Photo credit: © Google

Thousands of Google Chrome extensions would be able to steal your passwords

More than 17.000 programs available on the Chrome Web Store could record the passwords you write on many sites like Gmail, Facebook or Amazon, according to a study.

If you use Google Chrome, you have probably downloaded extensions, these programs that add many functions very useful to the basic browser. Beware, because they could steal your passwords you.

And it’s not an epiphenomenon. Several thousand of these extensions downloadable on the Google Chrome store would have the necessary authorizations to recover without problem the passwords you enter on websites, according to a study published on August 30 on the Arxiv prepublication site.

A major risk, since these passwords could then be used for flights, identity theft and other scams of all kinds. These extensions are not viruses: the problem would actually come from websites themselves, according to researchers from the University of Wisconsin-Madison at the origin of the study.

Clear readable passwords

A large part of these sites stores passwords you type in their HTML code, and clear. That is to say without any modification and in a perfectly readable manner by a human-or a program.

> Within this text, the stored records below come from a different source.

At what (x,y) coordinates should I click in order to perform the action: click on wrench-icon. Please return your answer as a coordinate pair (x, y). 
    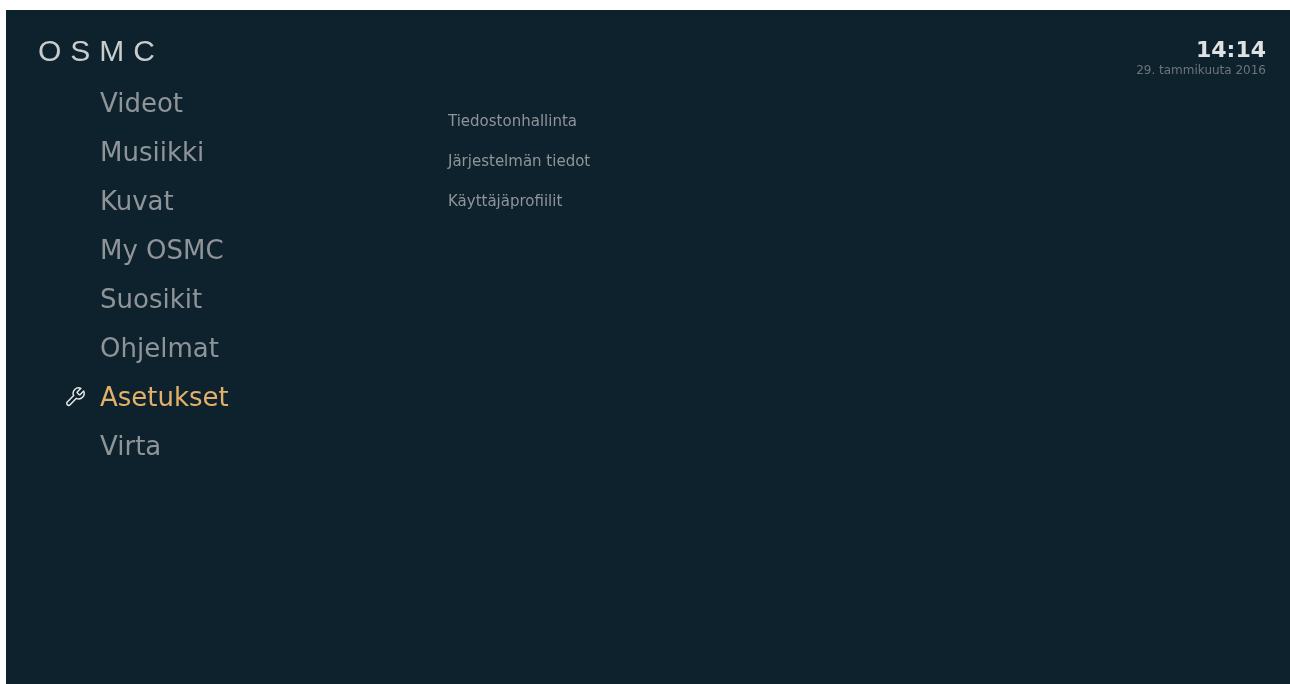
    Looking at the image, I should click on (75, 397).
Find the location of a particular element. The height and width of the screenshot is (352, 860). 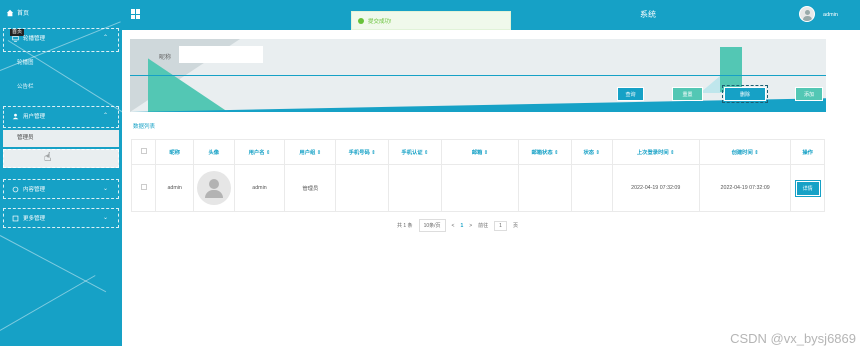

menu-head-users: 用户管理 ⌃ is located at coordinates (61, 116).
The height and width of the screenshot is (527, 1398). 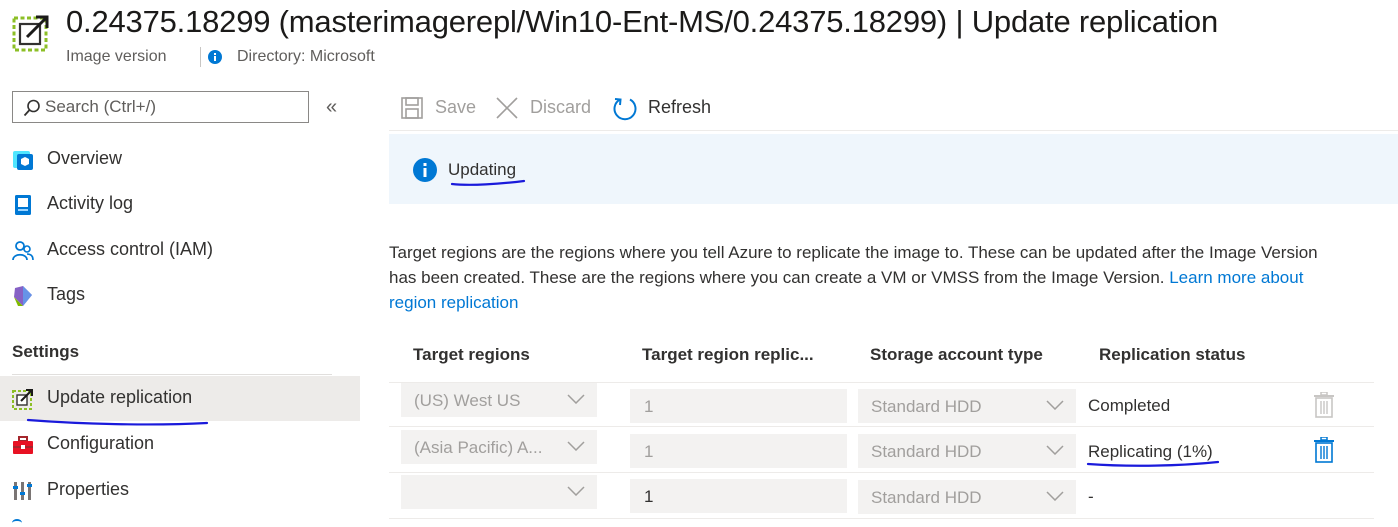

However, many Chrome extensions can indirectly consult the HTML code of websites, and therefore communicate your passwords, according to the authors of the text relayed by the specialized site Bleeping Computer. Nearly 17.300 extensions, or 12.5% ​​of the total available on the platform, would have this possibility according to the study (which has not yet been read by a reading committee).

To support their conclusions, the researchers tried the experience. They created a chrome extension capable of stealing the passwords of its users according to the method described, and they tried to make it available to users on the Google extensions store.

The program, disguised by assisting virtual offering similar to Chatgpt functions, has passed without problem the procedures for verifying the web store chrome. He could therefore have stolen passwords from all users who would have downloaded it – the researchers explain that they have disabled the collection of this data and quickly removed the application of the Chrome store, but all programmers might not be too ethical.

Sites like Gmail and Facebook concerned

And there are many opportunities: among the 10.000 most visited sites, around 1.100 record the passwords in clear in their HTML code, according to researchers. Big names like Gmail, Facebook or Amazon – and 7.300 others would have similar vulnerabilities.

This technique is already exploited without the knowledge of users? The study authors have identified 190 extensions which already store passwords. With Bleeping Computer, a Google spokesperson said that the company was studying the situation, but recalled that the FAQ of Google Chrome extensions, it is not a security problem as long as the authorizations have been legitimately obtained.